Kalau penyalah guna dijatuhi hukuman penjara, berarti hakim melanggar tujuan dibuatnya UU (pasal 4d), melanggar pasal 127/2.
Dimana hakim lalai tidak memperhatikan kewajiban untuk mengetahui kondisi fisik dan psikis penyalah guna yang menjadi terdakwa (pasal 54).
Ketika terdakwa terbukti secara sah dan meyakinkan melanggar pasal 127/1 dan tidak menggunakan kewenangan berdasarkan pasal 103 UU no 35 tahun 2009 tentang narkotika.
Mempelajari UU no 35 tahun 2009 tentang narkotika tidak bisa secara linier dengan membaca pasal pidana saja karena UU narkotika mengatur narkotika tidak hanya secara pidana.
Akan tetapi, juga secara medis dan sosial sebagai kesatuan yang tidak terpisahkan dari sebuah UU.
Kenapa demikian?
Karena penyalah guna narkotika itu orang sakit kecanduan narkotika sebagai pelaku kejahatan kepemilikan narkotika untuk dikonsumsi atau bagi diri sendiri.
Diancam secara pidana tetapi proses peradilannya direstoratif oleh UU dan bentuk hukuman ditentukan oleh UU berupa rehabilitasi secara medis dan sosial.
Proses peradilannya secara restoratif karena dalam memeriksa perkara narkotika yang tujuannya untuk dikonsumsi atau perkara penyalahgunaan narkotika, hakim diwajibkan UU untuk memperhatikan keadaan terdakwa.

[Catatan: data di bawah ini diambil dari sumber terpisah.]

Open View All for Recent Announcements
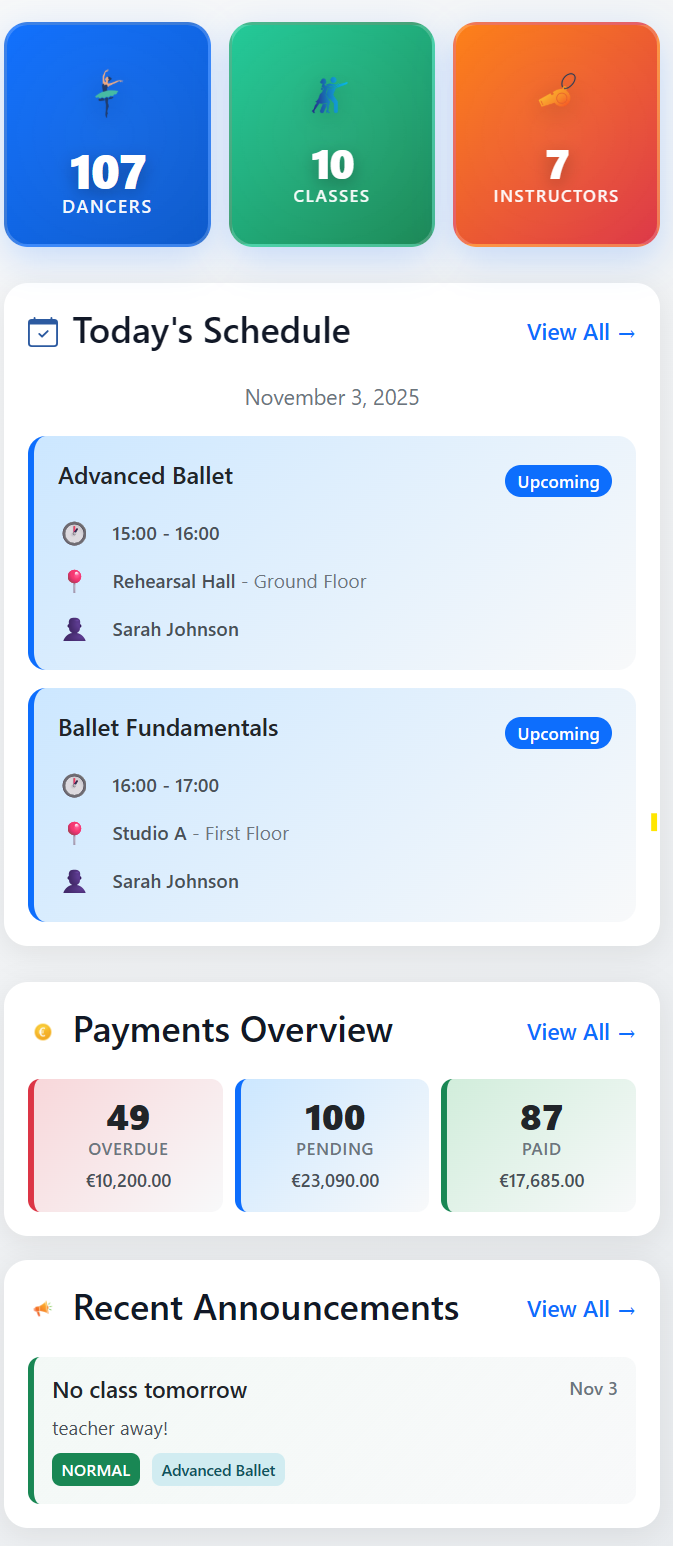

Melalui keterangan ahli (pasal 127/2). Apakah terdakwa yang sedang diadili pelakunya berpredikat sebagai korban penyalahgunaan narkotika atau pecandu.
Bila predikatnya sebagai korban penyalahgunaan narkotika, hakim wajib menetapkan yang bersangkutan menjalani rehabilitasi, bila predikatnya sebagai pecandu hakim wajib memutuskan yang bersangkutan menjalani rehabilitasi (pasal 54).
Solusi Yuridis Non Peradilan
UU no 35 tahun 2009 tentang narkotika, memberikan solusi non peradilan terhadap perkara penyalahgunaan narkotika.
Penyalah guna (pasal 127/1) diancam pidana tetapi diwajibkan untuk melakukan wajib lapor pecandu (pasal 55).
Agar mendapatkan pengobatan dan/atau perawatan berupa rehabilitasi supaya sembuh dan pulih, biayanya ditanggung oleh negara karena negara berkepentingan untuk itu.
Penyalah guna narkotika yang telah melakukan kewajiban untuk melaporkan ke Rumah Sakit atau lembaga Rehabilitasi.
Yang ditunjuk sebagai Institusi Penerima Wajib Lapor (IPWL) maka status pidananya gugur berubah menjadi tidak dituntut pidana meskipun mengalami relapse.